__TASK STATEMENT__
How many of the lines in the data contain "pixels"? Give only the number.

__GIVEN INFORMATION__

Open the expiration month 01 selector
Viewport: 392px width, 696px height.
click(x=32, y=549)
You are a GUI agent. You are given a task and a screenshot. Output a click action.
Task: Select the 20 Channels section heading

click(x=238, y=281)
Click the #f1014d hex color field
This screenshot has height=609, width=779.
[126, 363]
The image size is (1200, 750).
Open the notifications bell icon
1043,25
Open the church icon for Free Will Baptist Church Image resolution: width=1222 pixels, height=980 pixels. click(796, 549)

...

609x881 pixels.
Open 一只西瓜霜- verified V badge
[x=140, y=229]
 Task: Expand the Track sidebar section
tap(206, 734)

__EXERCISE RESPONSE__
2